» **Text provided**
Statistical Analysis for Nurse Anesthesiology

The Essentials of Doctoral Education for Advanced Nursing Practice1 outlines the clinical scholarship and analytical methods for evidence-based practice. Whether you are a practicing Certified Registered Nurse Anesthesiologist (CRNA) or an aspiring CRNA in nurse anesthesiology school, statistical analysis and translating research into evidence-based practice is expected and vital for practice. There are many research designs for collecting and analyzing data. Commonly seen designs include quantitative (e.g., randomized control trials or cohort studies), systematic or meta-analysis, quality improvement projects, qualitative (e.g., case studies, observational, interviews, lived-experience), or a mixed-method approach. This educational and perspective article provides an introduction to statistical methodologies in quantitative nurse anesthesia research and a stepwise approach for critical analysis of the data.

Introduction to Data Collection and Analysis

After a researcher has developed their research question, what they hope to discover or answer, a research design is created to tackle the clinical concern. The research question will not only drive the design but also the statistical analysis of the collected data. The first step in reviewing a research article is to identify the study’s research question and how it is addressed. The goal of many research studies is to have evidence that can be generalized to a larger population and support a particular clinical intervention or finding. The next step in reviewing a study would be to determine whether the evidence is strong enough to support the study’s inference, practice change, or recommendations. Understanding the purpose of the statistical analysis will assist in this process.

Descriptive Statistics

After the research design is developed and implemented, the researchers will have collected data on their participants. The first step in data analysis is to make sense of all the data and numbers collected. That is where descriptive statistics come into play. Descriptive statistics are the basic numbers that reveal the average (mean), the most frequent response (mode), and whether the sample is a normal distribution or skewed in any way (e.g., outliers) (See Table 1).

Table 1.Descriptive Statistics
Terms Definition Example
Mean Arithmetic average: data values are summed & divided by the total (N). Sample ages: 26, 27, 27, 28, 29, 30, 31
Mean age = 28.3
Median The score that divides the distribution into 2 equal halves. Sample ages: 26, 27, 27, 28, 29, 30, 31
Median age = 28
Mode Highest frequency value or score. Sample ages: 26, 27, 27, 28, 29, 30, 31 Mode age = 27
Standard deviation An index that conveys how much, on average, scores in a distribution vary. Calculated by subtracting the mean from each person’s original score. Sample ages: 26, 27, 27, 28, 29, 30, 31
Mean age: 28.3
Standard Deviation = 1.8
P value Measures the probability of obtaining a value if there is no effect or no differences in your groups (e.g., null hypothesis is true). Common P value is .05.
Represents a 5% chance that the observed data could have occurred due to random variation.
Confidence Interval Designated range of values within which the parameter has a percentage probability of lying. Expressed as 95% CI or 99% CI and calculated based on the sample mean, estimated standard error of the mean (SEM), and the value corresponding to the area from the theoretical distribution for the desired CI %.
Positively skewed Instead of a normal distribution, the longer tail trails off to the right of the sample. Fewer people with high values, such as income
Negatively skewed Instead of a normal distribution, the longer tail trails off to the left of the sample. Fewer people with lower values, such as age at death.

» **Task description**
In the text on statistical analysis for nurse anesthesiology, in which direction does the longer tail trail off in a negatively skewed distribution? The rows that come next are separate material, unrelated to the text on statistical analysis for nurse anesthesiology.

» **Provided data**
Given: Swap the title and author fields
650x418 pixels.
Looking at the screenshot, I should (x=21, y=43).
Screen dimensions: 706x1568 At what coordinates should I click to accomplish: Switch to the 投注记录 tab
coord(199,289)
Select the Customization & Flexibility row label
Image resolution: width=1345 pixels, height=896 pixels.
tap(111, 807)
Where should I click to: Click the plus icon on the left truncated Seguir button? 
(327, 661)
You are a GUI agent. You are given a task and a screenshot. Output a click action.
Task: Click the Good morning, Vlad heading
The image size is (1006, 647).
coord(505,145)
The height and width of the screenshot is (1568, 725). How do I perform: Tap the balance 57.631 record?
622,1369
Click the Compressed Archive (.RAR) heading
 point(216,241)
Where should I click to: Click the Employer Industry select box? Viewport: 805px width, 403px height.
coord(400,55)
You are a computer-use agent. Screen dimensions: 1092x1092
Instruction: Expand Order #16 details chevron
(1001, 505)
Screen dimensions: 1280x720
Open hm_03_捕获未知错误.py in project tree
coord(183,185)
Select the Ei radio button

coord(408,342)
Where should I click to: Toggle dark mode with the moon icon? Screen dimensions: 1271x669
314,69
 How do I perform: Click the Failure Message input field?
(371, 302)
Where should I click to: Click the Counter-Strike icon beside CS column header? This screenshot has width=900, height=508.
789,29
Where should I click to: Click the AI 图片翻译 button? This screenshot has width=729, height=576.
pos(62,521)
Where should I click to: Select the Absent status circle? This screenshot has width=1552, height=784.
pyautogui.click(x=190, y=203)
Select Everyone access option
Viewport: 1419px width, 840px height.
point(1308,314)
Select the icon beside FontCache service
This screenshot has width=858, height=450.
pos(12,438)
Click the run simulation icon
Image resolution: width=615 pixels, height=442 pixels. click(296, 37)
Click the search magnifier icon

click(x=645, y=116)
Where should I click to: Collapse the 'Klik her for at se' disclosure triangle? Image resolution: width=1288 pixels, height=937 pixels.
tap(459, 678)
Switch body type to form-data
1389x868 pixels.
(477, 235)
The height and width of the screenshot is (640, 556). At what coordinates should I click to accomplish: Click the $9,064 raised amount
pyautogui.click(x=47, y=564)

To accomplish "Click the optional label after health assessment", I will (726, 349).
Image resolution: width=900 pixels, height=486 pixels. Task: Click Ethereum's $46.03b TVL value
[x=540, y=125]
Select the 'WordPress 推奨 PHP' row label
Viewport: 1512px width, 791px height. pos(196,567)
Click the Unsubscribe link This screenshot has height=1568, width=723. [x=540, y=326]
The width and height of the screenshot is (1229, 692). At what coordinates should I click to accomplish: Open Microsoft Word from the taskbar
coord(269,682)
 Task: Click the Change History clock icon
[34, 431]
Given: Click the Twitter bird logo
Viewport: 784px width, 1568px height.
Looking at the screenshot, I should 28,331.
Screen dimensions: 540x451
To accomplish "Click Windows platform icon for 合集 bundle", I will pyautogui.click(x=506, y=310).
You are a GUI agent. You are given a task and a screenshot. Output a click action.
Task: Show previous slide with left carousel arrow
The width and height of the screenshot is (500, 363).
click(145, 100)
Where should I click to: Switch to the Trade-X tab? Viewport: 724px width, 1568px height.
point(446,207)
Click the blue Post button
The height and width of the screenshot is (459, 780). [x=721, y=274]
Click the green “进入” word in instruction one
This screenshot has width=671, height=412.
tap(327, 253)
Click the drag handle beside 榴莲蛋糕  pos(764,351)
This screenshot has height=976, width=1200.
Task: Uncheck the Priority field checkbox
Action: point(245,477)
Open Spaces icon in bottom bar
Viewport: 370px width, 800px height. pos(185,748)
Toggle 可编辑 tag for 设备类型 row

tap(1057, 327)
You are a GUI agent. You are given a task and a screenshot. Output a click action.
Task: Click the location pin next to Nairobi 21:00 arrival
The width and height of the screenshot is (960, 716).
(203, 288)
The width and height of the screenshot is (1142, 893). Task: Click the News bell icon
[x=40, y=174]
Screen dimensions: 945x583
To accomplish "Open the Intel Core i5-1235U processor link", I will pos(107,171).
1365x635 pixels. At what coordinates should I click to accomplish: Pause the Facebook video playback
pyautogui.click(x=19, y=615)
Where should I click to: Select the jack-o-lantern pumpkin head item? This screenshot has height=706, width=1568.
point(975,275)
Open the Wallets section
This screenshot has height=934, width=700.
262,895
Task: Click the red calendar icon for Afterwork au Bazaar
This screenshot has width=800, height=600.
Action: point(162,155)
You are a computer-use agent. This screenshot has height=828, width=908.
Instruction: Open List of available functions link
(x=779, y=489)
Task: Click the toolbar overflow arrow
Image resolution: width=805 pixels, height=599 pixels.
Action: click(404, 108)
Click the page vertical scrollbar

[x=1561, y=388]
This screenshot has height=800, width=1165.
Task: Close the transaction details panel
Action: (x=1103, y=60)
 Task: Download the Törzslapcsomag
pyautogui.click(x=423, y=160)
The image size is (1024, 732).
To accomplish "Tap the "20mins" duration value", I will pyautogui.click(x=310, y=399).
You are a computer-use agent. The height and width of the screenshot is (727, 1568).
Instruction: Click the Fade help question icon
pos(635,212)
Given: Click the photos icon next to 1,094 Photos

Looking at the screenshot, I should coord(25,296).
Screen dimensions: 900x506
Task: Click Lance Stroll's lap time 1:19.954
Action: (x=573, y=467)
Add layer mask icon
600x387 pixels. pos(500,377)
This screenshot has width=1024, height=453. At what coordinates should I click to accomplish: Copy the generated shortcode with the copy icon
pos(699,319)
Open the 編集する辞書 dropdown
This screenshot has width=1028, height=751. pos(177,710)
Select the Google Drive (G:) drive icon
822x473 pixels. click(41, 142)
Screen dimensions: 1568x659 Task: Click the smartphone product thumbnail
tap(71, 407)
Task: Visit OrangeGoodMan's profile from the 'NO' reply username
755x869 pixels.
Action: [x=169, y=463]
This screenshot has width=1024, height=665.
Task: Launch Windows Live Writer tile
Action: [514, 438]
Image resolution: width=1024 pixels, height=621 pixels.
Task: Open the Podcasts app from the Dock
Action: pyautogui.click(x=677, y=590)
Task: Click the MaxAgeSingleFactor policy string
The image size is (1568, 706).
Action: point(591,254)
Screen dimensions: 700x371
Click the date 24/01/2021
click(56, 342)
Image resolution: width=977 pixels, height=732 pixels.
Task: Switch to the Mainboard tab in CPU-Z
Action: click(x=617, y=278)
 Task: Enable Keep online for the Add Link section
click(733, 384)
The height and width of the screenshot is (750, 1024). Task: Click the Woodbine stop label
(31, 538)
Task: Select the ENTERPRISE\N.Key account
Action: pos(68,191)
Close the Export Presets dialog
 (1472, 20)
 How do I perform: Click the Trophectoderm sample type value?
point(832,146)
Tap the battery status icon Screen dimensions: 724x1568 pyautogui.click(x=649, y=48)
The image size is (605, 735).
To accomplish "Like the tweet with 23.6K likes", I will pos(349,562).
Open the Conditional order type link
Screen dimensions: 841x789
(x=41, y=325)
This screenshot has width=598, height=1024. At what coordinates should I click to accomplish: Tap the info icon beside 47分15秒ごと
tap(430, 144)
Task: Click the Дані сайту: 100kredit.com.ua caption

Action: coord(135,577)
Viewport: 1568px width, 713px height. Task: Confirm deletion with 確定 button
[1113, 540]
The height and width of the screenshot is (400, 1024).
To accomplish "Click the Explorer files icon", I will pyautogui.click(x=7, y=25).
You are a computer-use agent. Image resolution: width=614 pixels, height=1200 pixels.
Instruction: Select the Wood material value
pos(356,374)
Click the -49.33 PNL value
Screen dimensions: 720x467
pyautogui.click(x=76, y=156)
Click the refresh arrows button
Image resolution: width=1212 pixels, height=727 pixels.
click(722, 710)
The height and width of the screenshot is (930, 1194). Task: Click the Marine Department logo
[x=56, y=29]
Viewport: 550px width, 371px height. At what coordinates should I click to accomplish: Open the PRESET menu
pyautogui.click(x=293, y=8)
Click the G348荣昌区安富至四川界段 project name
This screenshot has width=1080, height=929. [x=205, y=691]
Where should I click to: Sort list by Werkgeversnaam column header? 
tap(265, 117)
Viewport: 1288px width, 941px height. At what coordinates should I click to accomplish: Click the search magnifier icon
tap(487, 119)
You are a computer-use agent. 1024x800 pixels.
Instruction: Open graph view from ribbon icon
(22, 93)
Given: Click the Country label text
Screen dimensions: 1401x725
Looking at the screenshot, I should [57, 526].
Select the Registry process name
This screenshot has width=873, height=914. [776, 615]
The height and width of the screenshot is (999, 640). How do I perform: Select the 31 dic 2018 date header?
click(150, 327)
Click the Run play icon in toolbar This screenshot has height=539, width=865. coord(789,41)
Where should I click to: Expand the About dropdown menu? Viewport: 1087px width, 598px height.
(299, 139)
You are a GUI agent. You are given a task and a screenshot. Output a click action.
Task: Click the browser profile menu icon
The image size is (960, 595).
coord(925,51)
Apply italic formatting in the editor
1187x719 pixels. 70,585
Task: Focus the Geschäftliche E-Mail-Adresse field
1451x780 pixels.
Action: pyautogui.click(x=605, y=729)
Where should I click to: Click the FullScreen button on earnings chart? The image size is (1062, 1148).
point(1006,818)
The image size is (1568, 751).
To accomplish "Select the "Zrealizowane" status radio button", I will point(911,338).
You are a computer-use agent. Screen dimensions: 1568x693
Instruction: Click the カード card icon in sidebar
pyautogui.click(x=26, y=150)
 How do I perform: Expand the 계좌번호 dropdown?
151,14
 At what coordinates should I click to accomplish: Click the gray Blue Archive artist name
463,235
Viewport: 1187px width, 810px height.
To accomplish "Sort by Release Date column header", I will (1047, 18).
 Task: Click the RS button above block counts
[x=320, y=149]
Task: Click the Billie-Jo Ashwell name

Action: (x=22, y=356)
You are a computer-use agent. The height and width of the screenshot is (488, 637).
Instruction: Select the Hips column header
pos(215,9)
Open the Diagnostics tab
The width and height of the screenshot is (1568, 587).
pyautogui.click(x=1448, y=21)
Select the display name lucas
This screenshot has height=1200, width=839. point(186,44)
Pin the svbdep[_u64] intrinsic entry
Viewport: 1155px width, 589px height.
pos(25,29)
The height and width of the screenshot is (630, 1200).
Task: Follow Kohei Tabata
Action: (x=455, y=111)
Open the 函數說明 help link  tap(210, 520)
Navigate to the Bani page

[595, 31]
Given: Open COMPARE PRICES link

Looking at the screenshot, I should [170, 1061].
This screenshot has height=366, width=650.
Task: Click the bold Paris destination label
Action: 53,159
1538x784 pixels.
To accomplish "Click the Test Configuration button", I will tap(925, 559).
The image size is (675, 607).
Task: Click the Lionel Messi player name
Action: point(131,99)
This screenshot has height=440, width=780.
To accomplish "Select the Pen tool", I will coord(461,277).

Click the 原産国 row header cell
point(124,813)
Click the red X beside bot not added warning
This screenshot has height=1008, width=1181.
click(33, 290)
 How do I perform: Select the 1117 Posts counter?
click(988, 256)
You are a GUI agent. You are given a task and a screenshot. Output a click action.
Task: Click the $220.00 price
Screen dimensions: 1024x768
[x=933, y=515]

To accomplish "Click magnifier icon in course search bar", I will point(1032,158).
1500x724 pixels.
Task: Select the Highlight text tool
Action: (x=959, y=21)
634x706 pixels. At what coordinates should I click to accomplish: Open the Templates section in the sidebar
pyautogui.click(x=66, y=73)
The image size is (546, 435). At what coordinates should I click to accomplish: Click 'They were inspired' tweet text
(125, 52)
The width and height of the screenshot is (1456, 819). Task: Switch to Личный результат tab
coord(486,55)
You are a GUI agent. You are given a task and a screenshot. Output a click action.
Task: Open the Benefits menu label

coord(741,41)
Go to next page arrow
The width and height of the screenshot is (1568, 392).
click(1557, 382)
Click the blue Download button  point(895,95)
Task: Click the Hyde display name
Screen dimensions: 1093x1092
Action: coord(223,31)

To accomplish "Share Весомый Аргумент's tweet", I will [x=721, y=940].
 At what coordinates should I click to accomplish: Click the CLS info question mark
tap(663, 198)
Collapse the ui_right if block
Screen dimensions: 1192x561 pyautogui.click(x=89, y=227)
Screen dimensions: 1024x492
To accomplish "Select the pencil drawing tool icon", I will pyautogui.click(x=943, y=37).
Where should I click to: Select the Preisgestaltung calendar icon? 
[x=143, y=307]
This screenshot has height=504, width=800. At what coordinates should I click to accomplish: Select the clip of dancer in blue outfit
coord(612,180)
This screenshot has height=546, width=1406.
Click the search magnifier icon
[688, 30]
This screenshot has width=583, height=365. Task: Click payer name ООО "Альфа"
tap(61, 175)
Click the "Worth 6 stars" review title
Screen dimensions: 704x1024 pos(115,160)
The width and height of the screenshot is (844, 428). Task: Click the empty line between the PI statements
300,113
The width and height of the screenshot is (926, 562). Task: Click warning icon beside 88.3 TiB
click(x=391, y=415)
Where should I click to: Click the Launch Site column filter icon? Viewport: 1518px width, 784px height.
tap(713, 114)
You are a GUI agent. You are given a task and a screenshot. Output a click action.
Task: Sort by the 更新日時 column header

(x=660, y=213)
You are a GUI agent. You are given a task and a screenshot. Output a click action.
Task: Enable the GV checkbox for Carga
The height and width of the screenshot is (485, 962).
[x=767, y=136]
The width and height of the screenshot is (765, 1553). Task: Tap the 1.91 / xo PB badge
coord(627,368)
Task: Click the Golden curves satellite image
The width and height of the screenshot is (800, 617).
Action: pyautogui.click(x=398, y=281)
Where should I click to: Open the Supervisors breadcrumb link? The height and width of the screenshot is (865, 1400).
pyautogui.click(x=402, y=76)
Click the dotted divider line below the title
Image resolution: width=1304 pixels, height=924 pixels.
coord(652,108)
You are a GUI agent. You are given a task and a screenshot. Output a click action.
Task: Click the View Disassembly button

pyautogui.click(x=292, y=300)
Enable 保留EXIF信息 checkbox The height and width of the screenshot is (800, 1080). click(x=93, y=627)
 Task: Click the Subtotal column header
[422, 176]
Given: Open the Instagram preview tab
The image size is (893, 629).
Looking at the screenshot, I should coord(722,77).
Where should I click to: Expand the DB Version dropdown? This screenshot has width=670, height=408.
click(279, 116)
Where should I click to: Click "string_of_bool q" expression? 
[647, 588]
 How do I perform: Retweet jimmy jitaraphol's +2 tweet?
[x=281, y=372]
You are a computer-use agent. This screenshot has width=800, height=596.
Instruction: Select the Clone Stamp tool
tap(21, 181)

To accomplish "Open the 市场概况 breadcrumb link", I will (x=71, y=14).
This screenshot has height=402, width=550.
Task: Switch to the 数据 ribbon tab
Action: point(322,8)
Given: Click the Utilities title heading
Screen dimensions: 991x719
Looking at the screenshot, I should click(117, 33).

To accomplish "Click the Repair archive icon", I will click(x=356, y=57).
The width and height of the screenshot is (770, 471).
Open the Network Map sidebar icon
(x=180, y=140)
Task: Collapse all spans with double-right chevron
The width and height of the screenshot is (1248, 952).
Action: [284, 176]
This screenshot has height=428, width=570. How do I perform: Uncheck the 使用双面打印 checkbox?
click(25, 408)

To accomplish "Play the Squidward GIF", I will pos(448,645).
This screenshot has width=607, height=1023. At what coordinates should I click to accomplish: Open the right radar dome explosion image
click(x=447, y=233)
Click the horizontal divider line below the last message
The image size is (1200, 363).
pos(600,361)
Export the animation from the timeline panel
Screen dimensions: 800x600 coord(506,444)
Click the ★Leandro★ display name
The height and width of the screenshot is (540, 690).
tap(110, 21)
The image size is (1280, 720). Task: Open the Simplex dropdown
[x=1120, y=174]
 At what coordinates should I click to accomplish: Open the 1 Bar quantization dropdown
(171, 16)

» **Final answer**
To the left of the sample.